First, the problem-solving skill is “try to understand the nature of a problem before you attempt a solution”. Imagine your printer is not working and you say “It worked fine yesterday. What happened? It broke. I’ll call support,” when in reality someone by mistake pulled the printer’s plug. In the story, all three wizards use the Spellopedia Magica, but only Thinkalot picks a useful spell out of the book. That’s because he asked questions in order to understand the true nature of the Dragon’s problem. Understanding the nature of a problem is most of the time harder than coming up with a solution. It’s a skill that takes time to acquire, but it’s invaluable. If your children are stuck on a problem you can teach them by saying:
“Understand the problem and you ‘re more than half way towards the solution.”

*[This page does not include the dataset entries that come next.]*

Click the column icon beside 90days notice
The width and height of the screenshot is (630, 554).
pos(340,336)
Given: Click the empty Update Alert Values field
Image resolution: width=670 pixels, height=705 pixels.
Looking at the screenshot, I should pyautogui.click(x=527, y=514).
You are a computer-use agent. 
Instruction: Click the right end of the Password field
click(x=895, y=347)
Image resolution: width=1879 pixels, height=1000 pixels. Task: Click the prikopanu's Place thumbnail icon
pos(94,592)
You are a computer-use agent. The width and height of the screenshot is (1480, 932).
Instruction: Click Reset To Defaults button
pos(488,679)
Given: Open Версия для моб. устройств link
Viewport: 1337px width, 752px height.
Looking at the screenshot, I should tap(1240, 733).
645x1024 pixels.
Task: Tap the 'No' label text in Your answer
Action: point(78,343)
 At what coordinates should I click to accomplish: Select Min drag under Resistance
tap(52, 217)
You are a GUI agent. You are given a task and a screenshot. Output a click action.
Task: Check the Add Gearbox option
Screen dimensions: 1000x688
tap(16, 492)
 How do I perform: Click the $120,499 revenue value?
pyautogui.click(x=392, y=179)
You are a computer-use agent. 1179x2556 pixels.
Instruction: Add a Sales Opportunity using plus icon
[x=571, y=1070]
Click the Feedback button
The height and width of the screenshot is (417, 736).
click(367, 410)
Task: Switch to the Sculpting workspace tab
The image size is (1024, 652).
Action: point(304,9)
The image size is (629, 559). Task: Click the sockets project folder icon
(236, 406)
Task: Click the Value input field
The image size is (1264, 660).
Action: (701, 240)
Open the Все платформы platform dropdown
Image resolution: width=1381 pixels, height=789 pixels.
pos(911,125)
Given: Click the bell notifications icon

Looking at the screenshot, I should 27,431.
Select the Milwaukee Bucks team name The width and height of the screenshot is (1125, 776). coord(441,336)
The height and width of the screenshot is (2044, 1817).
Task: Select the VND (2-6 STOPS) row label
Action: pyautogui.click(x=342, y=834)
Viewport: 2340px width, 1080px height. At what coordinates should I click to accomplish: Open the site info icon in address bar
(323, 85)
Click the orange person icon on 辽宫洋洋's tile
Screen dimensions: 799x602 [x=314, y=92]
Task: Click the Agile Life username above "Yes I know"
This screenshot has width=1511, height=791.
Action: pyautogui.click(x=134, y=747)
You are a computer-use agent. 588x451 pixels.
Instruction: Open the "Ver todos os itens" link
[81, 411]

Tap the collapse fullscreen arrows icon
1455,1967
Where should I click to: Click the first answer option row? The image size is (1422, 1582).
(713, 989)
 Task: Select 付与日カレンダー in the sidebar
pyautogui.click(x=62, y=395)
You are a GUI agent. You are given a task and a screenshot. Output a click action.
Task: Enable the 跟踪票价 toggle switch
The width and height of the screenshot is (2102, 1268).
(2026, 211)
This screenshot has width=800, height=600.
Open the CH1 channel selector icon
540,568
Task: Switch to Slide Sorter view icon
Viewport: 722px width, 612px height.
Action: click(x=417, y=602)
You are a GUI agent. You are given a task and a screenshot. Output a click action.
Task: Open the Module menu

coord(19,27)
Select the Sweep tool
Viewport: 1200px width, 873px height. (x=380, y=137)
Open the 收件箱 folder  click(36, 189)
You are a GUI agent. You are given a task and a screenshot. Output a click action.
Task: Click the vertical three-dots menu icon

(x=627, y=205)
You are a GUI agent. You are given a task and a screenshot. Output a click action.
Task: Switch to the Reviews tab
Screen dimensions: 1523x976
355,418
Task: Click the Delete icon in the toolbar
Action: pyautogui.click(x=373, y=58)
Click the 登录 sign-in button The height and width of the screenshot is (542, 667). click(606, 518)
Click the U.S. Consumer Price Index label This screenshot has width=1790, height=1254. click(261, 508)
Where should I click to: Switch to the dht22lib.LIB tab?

Second, the technical skill is “if you organize things based on an identifier then it’s faster to search through them”. In this information-loaded age, information management is a great skill to acquire, so this story will provide a good discussion framework for you and your children on this topic.
I’d be interested to hear your opinion or reactions of your children on these topics.
Here are some comprehension questions you might want to ask:
1. If you were a Dragon which wizard would you hire and why?
(Thinkalot because he would try to understand my problem before he cast a spell.)
2. If you were the Dragon how would you change your ad in the Magic Network to make more clear what your problem was?
(“looking for wizard to help with search of treasure. I would like to be able to find any item in my treasure in about one day. I don’t want to lose any of my treasure” etc. The goal is to write a more specific ad.)
3. Thinkalot’s solution splits the treasure based on the first letter of each item. That splits the treasure in 26 piles. What if half of the treasure items started with “A”? It would take the Dragon half a month instead of a day to search for an item starting with “A”. So Thinkalot would be in trouble! Can you help Thinkalot find a better solution before the Dragon finds out?
(One way to solve this is to split the “A” pile into 26 piles using the second letter and so on. There are even better solutions if you are creative with your sorting criteria. I’d be interested to hear what your children can think of!)